The team led by Kavli IPMU Visiting Associate Scientist and The University of Tokyo Institute for Physics of Intelligence Assistant Professor Tilman Hartwig, including Visiting Associate Scientist and National Astronomical Observatory of Japan Assistant Professor Miho Ishigaki, Visiting Senior Scientist and the University of Hertfordshire Professor Chiaki Kobayashi, Visiting Senior Scientist and National Astronomical Observatory of Japan Professor Nozomu Tominaga, and Visiting Senior Scientist and The University of Tokyo Professor Emeritus Ken'ichi Nomoto, utilized artificial intelligence to analyze elemental abundances in more than 450 extremely metal-poor stars that they observed.

They discovered that 68% of the observed highly metal-poor stars had a chemical fingerprint consistent with enrichment by several prior supernovae based on the newly built supervised machine learning technique trained on theoretical supernova nucleosynthesis models.

The team's findings provide the first quantifiable restriction based on observations of the earliest stars' multiplicity.

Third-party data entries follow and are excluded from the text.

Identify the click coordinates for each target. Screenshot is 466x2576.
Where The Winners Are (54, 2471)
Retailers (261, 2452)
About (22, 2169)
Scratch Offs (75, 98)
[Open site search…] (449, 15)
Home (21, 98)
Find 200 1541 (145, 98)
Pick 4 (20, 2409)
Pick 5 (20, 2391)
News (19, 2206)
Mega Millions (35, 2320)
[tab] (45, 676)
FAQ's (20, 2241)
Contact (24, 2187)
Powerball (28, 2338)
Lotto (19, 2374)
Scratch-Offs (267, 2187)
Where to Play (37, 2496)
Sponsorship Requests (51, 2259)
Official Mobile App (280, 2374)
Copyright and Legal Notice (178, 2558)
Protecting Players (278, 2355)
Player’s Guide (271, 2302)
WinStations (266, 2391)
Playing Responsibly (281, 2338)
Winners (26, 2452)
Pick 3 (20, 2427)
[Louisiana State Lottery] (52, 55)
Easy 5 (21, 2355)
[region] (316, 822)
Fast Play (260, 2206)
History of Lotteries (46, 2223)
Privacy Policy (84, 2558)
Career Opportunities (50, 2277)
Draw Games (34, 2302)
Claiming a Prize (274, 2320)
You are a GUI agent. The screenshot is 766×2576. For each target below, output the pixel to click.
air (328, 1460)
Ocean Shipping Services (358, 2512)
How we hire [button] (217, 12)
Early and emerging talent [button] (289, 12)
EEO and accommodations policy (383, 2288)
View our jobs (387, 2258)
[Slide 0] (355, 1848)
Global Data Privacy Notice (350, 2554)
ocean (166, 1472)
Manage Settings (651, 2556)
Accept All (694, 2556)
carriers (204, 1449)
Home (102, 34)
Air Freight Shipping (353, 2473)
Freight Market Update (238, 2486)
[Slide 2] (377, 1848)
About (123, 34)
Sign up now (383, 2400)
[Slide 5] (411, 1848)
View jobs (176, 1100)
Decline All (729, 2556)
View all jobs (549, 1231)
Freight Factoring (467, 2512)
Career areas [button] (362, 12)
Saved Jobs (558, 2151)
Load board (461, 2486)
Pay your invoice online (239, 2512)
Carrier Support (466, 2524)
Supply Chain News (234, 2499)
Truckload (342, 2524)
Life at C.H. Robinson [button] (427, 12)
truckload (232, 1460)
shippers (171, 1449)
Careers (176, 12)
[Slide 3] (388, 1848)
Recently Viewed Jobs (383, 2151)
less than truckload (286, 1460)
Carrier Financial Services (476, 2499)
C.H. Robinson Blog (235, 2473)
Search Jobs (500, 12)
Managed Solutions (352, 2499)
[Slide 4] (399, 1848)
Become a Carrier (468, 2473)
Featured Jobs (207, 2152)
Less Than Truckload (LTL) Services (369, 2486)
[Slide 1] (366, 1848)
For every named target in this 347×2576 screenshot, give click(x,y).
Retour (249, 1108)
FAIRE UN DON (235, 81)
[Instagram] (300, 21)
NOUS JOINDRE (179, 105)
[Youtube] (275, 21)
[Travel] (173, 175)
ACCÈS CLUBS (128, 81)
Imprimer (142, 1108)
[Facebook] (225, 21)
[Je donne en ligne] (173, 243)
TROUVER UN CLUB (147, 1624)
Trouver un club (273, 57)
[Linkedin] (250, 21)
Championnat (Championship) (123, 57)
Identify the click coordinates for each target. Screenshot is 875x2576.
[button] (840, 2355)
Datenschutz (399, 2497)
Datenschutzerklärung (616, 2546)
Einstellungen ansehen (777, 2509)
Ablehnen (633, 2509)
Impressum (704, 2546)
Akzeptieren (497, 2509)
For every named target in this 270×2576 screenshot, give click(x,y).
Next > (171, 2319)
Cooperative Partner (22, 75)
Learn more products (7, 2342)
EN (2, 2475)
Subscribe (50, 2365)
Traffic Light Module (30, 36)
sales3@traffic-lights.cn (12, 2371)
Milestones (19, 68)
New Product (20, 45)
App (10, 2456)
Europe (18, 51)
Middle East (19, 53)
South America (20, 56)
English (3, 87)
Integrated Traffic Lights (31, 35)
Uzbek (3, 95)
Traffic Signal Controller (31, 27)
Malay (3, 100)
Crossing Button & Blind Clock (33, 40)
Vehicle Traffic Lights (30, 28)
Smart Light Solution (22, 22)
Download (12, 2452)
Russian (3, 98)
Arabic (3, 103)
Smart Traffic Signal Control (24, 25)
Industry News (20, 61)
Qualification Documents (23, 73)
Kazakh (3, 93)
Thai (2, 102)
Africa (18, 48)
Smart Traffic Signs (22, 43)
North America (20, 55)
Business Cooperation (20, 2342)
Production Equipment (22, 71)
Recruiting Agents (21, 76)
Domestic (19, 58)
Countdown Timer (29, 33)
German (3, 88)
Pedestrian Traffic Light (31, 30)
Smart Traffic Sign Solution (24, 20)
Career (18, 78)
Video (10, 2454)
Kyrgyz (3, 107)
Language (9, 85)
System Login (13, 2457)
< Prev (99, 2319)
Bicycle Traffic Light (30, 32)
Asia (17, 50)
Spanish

According to lead author Hartwig, the multiplicity of the early stars has only previously been anticipated through numerical simulations because there has previously been no method to test the theoretical prediction. The findings revealed that most first stars formed in tiny clusters, so several of their supernovae might contribute to the early interstellar medium's metal enrichment.

According to Kobayashi, also a Leverhulme Research Fellow, the new algorithm gives an ideal tool to analyze the huge data they will have in the coming decade from ongoing and prospective astronomical surveys worldwide.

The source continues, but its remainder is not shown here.